*Records shown*:

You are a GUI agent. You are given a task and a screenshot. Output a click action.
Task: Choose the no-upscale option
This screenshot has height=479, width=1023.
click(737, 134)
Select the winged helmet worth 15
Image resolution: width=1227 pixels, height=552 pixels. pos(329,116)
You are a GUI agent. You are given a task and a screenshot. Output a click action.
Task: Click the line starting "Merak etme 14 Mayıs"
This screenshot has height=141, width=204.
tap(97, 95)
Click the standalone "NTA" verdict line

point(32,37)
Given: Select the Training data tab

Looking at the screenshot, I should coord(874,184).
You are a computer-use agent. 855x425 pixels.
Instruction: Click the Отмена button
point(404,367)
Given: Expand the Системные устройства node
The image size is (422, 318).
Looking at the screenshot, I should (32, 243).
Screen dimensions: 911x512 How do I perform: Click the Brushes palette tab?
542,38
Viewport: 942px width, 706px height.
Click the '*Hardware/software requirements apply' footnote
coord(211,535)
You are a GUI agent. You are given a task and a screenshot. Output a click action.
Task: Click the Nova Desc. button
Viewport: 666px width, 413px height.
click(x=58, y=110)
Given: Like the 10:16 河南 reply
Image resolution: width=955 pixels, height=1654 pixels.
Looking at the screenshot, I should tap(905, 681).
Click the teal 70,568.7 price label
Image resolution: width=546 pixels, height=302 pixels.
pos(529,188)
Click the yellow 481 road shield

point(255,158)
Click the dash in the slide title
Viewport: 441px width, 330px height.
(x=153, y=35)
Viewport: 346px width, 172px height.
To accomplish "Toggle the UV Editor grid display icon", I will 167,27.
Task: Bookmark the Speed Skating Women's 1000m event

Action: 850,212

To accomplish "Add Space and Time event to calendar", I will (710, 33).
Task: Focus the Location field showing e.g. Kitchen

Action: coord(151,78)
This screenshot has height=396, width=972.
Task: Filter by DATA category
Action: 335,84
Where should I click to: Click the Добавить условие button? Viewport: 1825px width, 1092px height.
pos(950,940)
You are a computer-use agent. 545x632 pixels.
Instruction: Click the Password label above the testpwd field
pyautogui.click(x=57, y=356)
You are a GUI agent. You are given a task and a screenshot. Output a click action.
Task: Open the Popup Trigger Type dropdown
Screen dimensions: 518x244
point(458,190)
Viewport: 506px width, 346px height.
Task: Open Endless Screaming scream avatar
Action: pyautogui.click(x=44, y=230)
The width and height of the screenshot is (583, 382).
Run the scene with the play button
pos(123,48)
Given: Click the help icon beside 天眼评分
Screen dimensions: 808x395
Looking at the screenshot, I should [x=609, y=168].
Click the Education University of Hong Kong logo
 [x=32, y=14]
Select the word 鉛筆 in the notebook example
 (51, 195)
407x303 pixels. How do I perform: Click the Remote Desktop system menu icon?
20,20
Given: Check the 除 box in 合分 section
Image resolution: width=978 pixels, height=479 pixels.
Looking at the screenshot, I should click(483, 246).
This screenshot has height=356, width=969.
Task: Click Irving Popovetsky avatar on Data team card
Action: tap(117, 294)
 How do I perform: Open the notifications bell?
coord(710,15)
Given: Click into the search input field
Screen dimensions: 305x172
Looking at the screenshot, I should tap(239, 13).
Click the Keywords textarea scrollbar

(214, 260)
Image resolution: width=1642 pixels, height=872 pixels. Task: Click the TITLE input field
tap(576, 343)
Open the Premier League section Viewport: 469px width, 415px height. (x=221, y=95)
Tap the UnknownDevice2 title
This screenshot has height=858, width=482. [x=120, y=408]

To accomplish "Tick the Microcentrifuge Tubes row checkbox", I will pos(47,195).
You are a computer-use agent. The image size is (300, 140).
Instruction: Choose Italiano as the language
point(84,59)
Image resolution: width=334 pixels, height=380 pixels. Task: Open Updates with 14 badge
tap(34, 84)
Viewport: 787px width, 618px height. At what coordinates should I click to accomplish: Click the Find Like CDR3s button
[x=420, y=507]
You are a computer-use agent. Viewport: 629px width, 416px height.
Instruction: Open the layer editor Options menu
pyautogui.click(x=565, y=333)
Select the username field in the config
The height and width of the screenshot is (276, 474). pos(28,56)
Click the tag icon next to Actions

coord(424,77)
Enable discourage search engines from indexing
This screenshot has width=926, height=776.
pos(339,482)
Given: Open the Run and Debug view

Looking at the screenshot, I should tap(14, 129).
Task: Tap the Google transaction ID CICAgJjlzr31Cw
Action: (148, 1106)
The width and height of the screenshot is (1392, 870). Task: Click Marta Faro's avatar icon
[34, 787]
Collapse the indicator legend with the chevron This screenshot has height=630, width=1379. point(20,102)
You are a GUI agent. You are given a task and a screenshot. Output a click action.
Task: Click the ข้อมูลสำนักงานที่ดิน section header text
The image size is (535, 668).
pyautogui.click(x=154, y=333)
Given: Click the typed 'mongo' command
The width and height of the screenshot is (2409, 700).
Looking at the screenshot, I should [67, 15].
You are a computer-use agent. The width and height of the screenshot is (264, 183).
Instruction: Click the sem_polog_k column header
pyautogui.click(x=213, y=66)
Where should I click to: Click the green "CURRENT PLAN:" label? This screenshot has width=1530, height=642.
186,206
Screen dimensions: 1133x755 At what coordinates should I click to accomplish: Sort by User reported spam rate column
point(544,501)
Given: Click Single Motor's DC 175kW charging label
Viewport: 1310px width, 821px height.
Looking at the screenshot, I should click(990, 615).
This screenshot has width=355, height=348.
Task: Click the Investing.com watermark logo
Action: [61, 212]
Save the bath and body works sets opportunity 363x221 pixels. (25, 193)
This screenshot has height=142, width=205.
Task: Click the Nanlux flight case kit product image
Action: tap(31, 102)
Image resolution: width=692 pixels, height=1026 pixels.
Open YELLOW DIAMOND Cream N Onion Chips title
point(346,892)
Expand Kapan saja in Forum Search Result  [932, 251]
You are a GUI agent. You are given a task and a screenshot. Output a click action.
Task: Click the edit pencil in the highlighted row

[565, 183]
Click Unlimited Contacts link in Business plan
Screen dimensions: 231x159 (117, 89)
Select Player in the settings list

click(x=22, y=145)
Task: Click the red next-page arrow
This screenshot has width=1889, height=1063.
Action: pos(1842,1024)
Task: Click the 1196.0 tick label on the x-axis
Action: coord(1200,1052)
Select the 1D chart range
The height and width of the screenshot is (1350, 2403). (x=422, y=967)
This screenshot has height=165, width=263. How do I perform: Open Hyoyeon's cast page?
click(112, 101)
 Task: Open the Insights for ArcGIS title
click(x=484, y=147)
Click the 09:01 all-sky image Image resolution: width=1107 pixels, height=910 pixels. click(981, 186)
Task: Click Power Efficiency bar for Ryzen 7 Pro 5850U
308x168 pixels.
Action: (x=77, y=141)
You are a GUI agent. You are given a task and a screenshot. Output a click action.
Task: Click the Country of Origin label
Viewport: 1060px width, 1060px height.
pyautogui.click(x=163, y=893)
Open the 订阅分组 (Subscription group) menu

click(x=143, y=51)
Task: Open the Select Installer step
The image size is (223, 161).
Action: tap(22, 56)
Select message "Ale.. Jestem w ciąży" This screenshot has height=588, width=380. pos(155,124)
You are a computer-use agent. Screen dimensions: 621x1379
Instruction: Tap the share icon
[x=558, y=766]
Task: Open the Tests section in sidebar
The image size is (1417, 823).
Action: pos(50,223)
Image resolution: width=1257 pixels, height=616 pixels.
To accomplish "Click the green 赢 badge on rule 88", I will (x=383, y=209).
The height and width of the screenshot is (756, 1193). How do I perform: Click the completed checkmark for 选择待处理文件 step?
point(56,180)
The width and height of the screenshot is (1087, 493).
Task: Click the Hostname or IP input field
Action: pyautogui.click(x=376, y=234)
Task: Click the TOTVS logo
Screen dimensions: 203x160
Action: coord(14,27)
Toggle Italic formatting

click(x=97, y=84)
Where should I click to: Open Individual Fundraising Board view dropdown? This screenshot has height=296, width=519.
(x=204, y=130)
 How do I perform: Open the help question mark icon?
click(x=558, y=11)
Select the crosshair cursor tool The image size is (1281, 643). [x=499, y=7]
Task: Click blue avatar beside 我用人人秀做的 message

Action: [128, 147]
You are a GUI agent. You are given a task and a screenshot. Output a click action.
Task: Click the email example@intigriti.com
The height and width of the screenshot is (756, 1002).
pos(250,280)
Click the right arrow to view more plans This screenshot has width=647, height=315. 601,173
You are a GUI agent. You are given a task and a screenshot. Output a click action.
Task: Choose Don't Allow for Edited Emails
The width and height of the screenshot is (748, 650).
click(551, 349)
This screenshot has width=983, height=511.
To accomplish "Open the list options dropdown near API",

*Task objective*: Look through the entries and work out how many lines have the word "computer" in them; reply with that number only.

*Task output*: 6